Re: [DISCUSS] Add N-Ary Stream Operator

Jingsong Li Thu, 05 Dec 2019 00:38:42 -0800

Hi Piotr,

> a) two input operator X -> one input operator Y -> one input operator Z
(ALLOWED)
> b) n input operator X -> one input operator Y -> one input operator Z
(ALLOWED)
> c) two input operator X -> one input operator Y -> two input operator Z
(NOT ALLOWED as a single chain)


NOT ALLOWED to c) sounds good to me. I understand that it is very difficult
to propose a general support for any input selectable two input operators
chain with high performance.
And it is not necessary for table layer too. b) has already excited us.

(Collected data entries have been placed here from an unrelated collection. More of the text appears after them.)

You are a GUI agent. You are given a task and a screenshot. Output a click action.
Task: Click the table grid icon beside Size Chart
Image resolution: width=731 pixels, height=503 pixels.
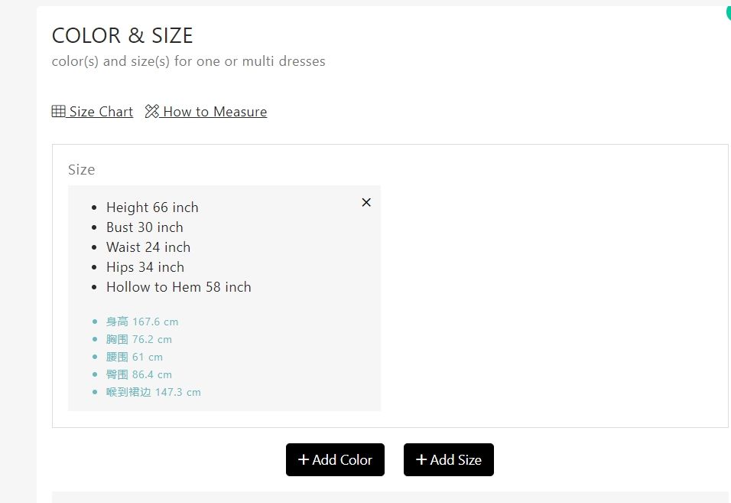(58, 112)
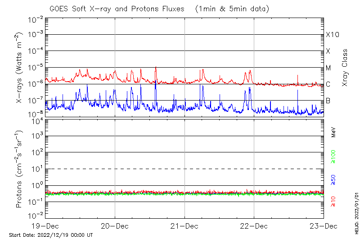
Task: Click the vertical 'Xray Class' axis title
Action: [345, 68]
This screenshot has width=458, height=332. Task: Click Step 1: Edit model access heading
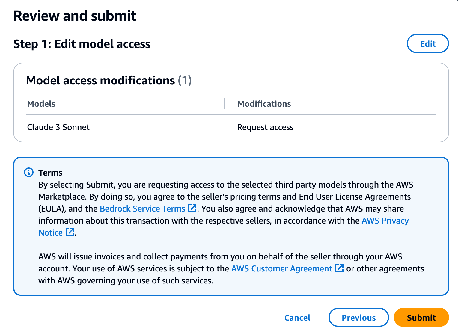82,44
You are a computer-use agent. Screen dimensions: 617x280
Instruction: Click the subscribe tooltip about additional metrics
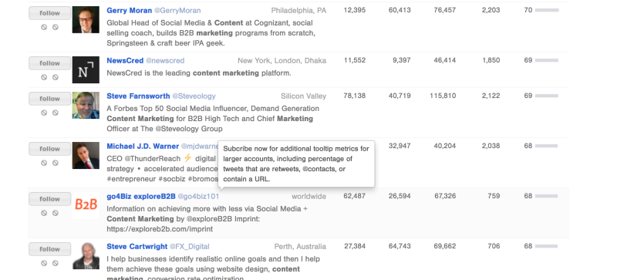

Actually, we have supported n output chain too:
d) one/two/n op X -> one op Y -> one op A1 -> one op B1 -> one op C1
                                                 -> one op A2 -> one op B2
-> one op C2
d) is a very useful feature too.

> Do you mean that those Table API/SQL use cases (HashJoin/SortMergeJoin)
could be easily handled by a single N-Ary Stream Operator, so this would be
covered by steps 1. and 2. from my plan from my previous e-mail? That would
be real nice (avoiding the input selection chaining).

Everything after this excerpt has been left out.